* **Your goal**: As the lines appear below, please set them down exactly, starting at the first and finishing with the one containing "Open the search".

◇ ◇ ◇ ◇ ◇

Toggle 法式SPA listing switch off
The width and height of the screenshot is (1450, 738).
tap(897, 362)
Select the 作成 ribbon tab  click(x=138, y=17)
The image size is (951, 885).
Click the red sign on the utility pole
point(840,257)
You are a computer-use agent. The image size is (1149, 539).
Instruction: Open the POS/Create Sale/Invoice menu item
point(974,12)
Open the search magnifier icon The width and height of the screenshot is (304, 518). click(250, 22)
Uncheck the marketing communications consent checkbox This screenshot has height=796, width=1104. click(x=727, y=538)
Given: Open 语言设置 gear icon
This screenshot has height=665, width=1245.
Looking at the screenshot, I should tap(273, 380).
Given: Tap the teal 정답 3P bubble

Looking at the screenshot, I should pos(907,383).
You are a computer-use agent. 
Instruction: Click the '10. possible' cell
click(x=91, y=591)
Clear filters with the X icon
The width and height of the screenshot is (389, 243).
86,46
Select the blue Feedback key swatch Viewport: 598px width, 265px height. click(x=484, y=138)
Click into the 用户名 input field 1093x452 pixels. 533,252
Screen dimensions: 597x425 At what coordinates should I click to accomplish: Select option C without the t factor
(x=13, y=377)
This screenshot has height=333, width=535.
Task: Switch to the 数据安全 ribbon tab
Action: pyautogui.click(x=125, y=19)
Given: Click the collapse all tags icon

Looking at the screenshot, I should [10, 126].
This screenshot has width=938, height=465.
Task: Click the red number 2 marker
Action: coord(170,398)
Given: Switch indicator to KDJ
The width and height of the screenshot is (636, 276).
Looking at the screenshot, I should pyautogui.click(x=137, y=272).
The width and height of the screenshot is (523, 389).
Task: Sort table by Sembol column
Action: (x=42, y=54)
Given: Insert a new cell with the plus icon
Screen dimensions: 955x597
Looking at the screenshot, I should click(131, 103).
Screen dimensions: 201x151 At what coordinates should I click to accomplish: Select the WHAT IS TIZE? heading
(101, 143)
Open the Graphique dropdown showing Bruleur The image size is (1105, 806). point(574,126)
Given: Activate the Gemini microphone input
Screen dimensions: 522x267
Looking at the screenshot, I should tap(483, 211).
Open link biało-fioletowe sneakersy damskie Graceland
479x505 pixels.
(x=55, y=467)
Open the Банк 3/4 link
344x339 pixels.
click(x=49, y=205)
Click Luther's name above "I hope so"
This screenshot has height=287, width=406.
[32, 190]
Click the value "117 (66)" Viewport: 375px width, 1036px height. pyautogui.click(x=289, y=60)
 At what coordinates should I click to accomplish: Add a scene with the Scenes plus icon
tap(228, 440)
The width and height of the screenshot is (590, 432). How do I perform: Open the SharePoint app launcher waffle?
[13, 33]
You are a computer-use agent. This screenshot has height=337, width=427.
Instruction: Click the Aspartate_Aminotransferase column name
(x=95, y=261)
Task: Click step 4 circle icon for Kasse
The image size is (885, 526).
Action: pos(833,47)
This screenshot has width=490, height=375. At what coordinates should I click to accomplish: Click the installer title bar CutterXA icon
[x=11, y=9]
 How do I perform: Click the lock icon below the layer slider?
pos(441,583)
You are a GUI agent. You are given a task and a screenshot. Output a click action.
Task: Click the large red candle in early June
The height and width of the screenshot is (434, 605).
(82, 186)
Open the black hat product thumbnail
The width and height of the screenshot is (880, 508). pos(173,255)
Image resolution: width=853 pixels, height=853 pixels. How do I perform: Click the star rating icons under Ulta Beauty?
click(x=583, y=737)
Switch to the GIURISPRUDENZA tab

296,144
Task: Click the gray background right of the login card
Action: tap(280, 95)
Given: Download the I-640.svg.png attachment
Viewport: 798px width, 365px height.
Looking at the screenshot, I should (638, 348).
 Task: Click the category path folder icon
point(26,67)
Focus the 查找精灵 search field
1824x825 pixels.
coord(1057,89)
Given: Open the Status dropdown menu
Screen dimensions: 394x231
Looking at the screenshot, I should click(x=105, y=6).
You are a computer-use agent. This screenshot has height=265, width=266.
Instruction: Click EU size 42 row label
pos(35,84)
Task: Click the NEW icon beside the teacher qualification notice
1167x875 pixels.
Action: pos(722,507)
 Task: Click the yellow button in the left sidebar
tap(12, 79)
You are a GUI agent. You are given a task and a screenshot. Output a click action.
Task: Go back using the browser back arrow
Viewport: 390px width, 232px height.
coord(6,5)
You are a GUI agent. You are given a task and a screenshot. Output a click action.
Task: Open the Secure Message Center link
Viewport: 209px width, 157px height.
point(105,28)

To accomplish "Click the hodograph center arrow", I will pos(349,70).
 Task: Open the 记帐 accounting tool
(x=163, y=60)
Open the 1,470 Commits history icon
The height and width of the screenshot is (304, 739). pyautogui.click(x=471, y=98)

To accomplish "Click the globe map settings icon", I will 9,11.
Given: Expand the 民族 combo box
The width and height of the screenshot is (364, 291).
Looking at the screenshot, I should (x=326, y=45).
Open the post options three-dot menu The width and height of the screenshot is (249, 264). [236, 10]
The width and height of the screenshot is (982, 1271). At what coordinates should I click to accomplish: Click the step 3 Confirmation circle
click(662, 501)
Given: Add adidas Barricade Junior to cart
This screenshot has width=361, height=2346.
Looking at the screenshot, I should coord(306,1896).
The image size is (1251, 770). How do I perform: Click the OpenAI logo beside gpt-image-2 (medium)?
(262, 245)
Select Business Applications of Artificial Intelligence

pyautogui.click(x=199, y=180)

◇ ◇ ◇ ◇ ◇

* **Task response**:
Toggle 法式SPA listing switch off
The width and height of the screenshot is (1450, 738).
tap(897, 362)
Select the 作成 ribbon tab  click(x=138, y=17)
The image size is (951, 885).
Click the red sign on the utility pole
point(840,257)
You are a computer-use agent. The image size is (1149, 539).
Instruction: Open the POS/Create Sale/Invoice menu item
point(974,12)
Open the search magnifier icon The width and height of the screenshot is (304, 518). click(250, 22)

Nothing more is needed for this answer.